• [Work required]
Print, exactly as they stand, the lines below from the one that has "Task: Select the redacted Email field value" to the one that has "You are a computer-use", inclusive, leaving out the pictures.
(Beginning of Supplied entries)
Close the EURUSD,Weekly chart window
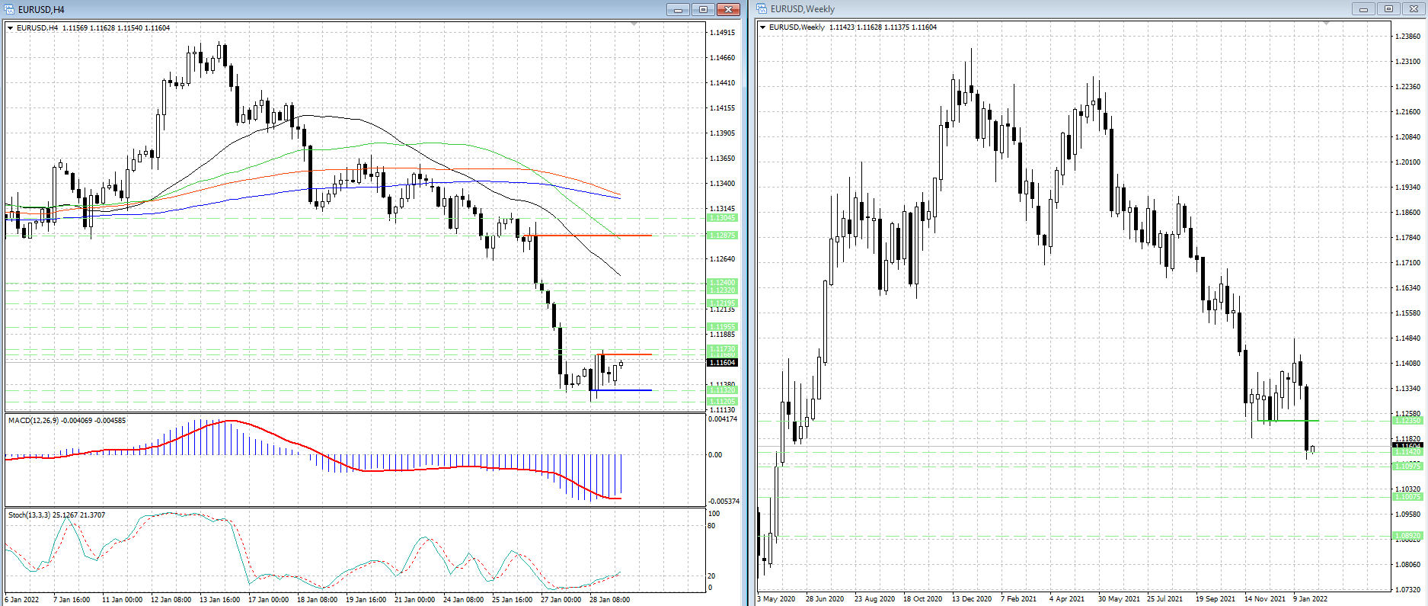Screen dimensions: 1428x606 1414,9
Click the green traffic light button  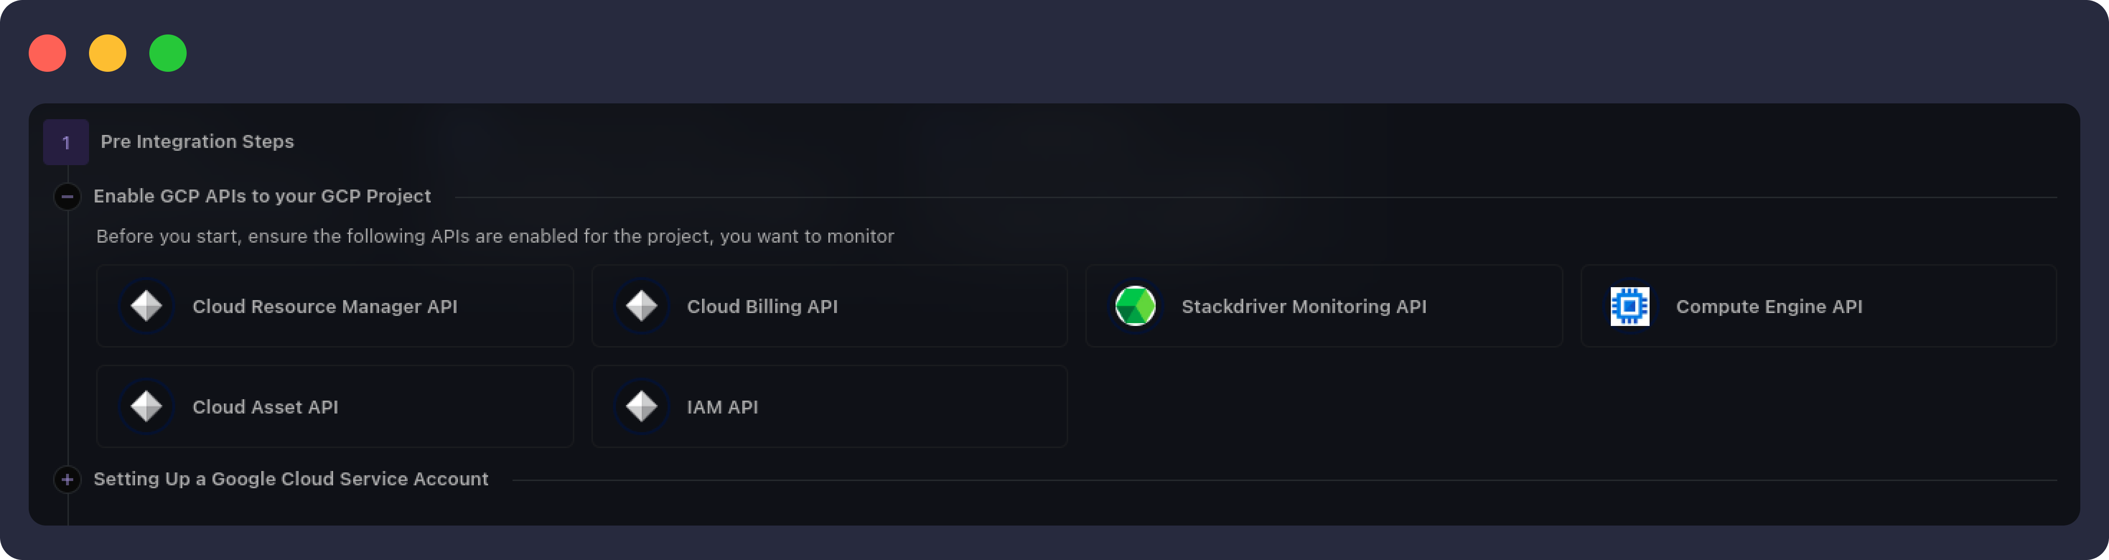pyautogui.click(x=169, y=52)
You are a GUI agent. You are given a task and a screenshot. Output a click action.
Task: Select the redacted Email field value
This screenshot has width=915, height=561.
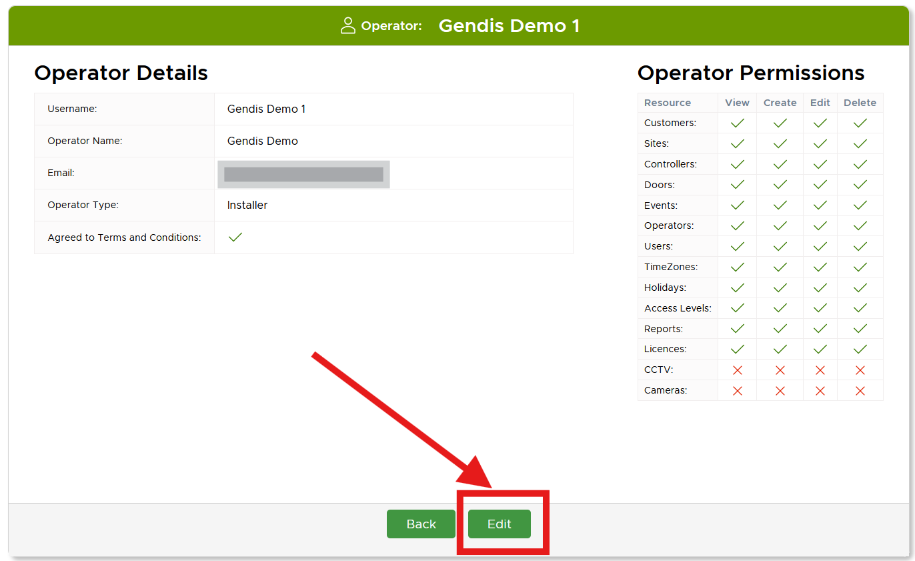pyautogui.click(x=303, y=174)
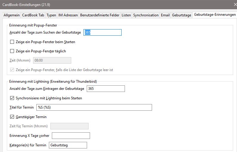Open the Geburtstage tab
This screenshot has width=237, height=152.
coord(182,15)
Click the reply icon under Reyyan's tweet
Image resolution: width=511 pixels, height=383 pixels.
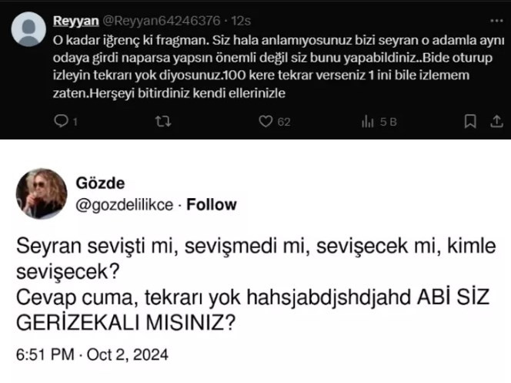pos(62,121)
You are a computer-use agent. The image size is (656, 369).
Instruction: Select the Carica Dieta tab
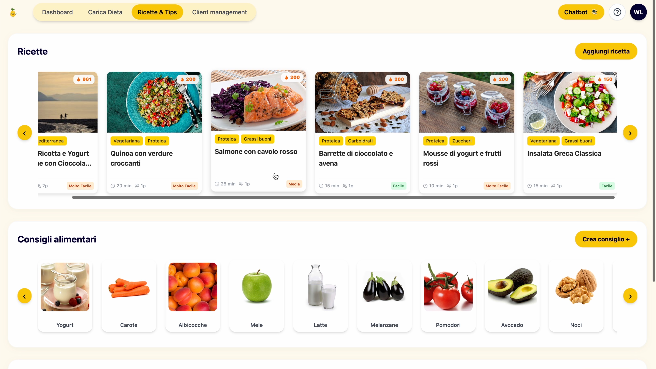click(105, 12)
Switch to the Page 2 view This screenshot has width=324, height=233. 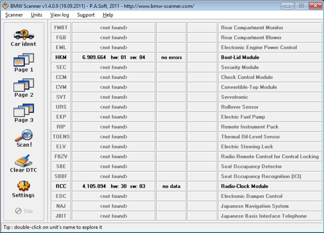(x=23, y=88)
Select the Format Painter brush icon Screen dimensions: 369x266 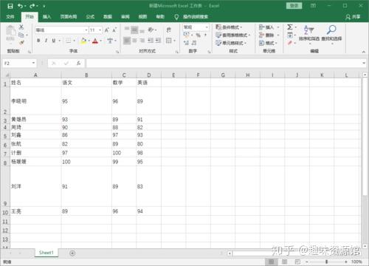click(21, 43)
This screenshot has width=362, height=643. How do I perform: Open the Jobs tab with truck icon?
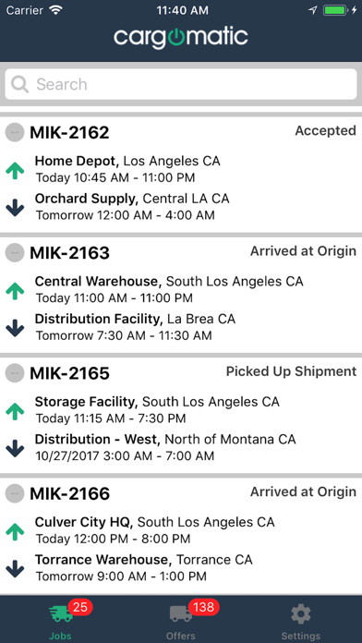click(x=60, y=619)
(End of Supplied entries)
• [Written reply]
Task: Select the redacted Email field value
This screenshot has width=915, height=561.
pyautogui.click(x=303, y=174)
Open the Geburtstage tab
This screenshot has width=237, height=152.
coord(182,15)
Click the reply icon under Reyyan's tweet
Image resolution: width=511 pixels, height=383 pixels.
pos(62,121)
You are a computer-use agent. The image size is (656, 369).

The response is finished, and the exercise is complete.